## WHAT YOU ARE ASKED TO DO
After going through the data, give the number of lines that contain the word "computer" as your sole answer.

[Stored data entries]

════

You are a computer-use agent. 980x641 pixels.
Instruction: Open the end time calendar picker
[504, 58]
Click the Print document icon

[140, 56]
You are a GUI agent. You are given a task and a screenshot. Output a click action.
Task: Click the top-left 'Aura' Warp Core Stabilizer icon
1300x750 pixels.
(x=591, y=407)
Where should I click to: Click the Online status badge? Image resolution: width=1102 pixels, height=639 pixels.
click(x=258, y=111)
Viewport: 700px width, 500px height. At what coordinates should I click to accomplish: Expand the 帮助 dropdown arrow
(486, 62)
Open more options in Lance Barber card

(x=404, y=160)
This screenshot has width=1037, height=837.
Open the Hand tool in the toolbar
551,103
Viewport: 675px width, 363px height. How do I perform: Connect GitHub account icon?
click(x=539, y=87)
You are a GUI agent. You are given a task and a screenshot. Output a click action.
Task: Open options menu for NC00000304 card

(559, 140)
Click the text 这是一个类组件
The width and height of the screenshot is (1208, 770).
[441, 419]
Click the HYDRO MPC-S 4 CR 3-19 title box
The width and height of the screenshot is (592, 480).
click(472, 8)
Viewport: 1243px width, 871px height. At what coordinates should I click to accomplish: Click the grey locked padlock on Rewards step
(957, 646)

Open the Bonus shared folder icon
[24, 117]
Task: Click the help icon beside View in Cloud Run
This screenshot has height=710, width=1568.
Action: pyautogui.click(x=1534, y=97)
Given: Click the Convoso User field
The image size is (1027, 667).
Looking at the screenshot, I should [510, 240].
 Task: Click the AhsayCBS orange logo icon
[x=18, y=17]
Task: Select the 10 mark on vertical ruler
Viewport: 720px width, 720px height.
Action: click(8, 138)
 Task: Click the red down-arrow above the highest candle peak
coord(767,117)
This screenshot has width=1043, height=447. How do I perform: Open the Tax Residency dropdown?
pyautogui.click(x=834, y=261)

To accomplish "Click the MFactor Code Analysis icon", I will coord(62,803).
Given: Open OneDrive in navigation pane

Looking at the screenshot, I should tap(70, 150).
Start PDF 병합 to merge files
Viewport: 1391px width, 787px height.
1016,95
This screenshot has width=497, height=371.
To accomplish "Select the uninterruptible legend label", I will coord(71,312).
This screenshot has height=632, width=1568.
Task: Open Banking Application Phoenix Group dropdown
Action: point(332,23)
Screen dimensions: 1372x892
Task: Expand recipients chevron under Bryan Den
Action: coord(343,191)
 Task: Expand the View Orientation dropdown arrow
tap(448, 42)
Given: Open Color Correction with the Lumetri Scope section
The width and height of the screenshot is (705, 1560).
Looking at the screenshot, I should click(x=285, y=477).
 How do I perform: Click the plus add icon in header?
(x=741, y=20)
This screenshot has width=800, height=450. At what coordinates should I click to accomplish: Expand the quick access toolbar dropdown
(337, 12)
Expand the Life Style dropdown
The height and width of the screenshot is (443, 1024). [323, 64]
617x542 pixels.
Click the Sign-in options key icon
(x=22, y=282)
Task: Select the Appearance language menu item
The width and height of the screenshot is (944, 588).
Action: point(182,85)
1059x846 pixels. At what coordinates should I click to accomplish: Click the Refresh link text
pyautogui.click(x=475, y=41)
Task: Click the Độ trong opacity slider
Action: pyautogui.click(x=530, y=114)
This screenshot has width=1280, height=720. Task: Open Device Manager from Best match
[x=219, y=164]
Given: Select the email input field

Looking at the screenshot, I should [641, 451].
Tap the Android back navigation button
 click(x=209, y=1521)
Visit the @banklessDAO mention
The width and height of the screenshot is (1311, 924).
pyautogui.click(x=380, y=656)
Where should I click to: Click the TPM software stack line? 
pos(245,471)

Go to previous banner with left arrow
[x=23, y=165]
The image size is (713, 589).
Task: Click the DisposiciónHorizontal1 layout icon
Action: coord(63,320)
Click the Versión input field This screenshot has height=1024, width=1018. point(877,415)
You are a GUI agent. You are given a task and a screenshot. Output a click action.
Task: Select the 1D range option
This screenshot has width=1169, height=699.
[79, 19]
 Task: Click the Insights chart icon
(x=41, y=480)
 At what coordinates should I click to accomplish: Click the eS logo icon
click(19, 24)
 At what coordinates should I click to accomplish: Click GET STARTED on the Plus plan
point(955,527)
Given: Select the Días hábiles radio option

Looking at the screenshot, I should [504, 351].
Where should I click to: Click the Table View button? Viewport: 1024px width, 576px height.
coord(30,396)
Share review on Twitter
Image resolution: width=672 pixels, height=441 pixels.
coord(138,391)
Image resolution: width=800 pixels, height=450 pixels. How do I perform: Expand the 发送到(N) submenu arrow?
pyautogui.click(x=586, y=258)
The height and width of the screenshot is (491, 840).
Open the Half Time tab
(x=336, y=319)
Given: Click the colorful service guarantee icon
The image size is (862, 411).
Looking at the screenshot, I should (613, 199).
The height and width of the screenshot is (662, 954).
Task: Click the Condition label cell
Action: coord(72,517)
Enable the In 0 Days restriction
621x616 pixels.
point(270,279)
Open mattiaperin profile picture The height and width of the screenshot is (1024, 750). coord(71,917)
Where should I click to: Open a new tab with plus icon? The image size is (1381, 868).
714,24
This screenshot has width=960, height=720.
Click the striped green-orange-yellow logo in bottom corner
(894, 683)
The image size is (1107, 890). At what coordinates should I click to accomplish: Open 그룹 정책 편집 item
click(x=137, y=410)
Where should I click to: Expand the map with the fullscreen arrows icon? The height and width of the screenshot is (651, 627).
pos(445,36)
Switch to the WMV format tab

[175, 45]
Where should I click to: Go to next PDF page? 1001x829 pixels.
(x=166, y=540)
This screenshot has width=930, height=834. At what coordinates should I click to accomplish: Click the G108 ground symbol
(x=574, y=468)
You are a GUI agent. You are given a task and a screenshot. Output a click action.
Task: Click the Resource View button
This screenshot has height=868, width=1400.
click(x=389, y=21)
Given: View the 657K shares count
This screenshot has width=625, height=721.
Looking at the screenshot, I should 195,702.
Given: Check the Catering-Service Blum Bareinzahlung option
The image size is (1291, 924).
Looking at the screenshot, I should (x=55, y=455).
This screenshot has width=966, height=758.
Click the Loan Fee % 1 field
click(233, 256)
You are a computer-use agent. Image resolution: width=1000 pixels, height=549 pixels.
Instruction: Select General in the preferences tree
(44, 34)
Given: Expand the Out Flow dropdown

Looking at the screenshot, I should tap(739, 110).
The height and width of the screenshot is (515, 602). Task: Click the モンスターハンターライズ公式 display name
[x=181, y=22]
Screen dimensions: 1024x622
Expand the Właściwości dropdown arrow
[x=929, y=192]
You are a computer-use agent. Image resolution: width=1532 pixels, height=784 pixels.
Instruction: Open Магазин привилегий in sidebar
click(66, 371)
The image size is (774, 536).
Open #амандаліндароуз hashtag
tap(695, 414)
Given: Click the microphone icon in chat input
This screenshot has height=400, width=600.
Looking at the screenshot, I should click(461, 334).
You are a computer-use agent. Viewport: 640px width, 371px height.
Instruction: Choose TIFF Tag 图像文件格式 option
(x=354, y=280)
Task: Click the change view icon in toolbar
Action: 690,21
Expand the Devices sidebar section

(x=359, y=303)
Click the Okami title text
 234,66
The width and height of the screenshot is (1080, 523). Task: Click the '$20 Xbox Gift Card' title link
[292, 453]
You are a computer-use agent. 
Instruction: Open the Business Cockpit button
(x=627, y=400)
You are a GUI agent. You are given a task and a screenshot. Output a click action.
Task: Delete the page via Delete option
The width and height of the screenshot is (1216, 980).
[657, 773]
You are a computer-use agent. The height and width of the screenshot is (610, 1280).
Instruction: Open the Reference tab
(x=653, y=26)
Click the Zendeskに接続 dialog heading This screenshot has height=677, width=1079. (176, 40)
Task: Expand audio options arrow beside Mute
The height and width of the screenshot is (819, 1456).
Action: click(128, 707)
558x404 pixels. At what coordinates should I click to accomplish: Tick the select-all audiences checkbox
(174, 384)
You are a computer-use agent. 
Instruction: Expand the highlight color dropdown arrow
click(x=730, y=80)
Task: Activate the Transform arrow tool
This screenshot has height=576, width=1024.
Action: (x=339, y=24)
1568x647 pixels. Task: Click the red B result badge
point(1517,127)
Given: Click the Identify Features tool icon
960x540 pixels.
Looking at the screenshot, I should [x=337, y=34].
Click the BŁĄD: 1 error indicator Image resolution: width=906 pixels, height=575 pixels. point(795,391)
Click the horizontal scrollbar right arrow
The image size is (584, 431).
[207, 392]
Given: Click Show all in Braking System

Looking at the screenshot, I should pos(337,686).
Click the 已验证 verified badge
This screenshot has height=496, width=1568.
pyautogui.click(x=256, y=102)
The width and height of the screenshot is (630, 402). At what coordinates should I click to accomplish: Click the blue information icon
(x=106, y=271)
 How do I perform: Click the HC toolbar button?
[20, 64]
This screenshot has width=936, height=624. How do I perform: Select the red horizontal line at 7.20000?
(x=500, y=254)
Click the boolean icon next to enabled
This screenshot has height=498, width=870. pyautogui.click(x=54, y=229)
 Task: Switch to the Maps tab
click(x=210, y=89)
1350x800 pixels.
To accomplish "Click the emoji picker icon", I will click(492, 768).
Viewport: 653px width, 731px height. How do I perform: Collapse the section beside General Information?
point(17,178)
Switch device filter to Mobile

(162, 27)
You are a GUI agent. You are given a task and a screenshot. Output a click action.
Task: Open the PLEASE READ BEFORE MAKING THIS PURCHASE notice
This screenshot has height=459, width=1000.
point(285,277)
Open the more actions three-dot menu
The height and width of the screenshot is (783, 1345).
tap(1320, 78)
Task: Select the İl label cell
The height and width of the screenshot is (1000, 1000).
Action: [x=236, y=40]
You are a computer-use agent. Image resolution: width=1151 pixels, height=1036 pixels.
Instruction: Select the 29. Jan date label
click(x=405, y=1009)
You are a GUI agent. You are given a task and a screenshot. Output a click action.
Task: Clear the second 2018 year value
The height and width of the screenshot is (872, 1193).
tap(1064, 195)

════

## RESPONSE TO THE TASK
8